Directions for this task: Please pick out and copy each line of the listing below that contains the word "Select". Match case exactly.

Rows of pointing data:
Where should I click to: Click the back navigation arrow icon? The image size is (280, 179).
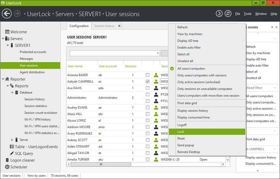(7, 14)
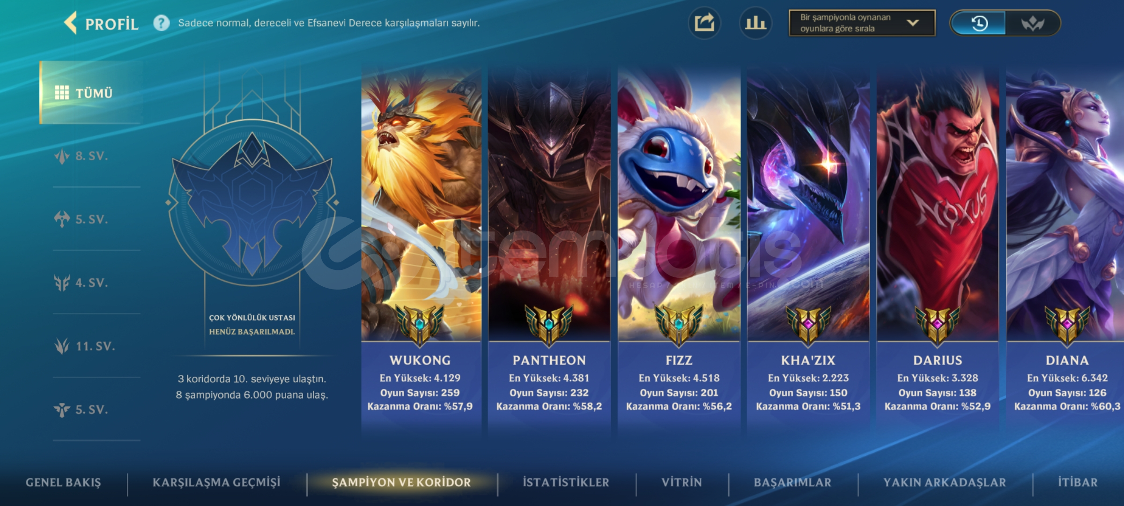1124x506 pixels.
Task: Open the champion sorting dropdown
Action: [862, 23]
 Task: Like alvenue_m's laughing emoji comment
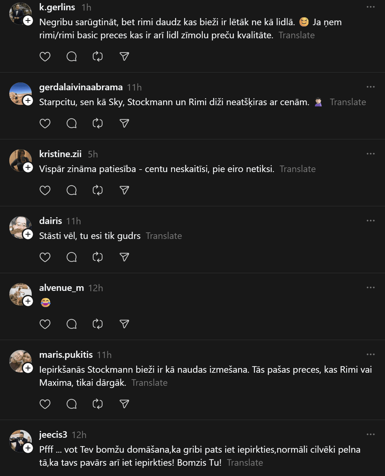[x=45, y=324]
---
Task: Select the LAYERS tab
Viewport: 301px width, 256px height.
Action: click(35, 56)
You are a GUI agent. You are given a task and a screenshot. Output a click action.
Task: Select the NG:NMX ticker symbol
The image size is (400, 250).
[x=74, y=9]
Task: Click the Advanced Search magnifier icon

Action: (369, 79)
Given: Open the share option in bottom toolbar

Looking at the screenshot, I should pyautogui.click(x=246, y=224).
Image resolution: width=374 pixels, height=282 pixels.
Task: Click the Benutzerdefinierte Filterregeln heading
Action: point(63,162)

Response to the exercise:
Task: Select the LAYERS tab
Task: Select the NG:NMX ticker symbol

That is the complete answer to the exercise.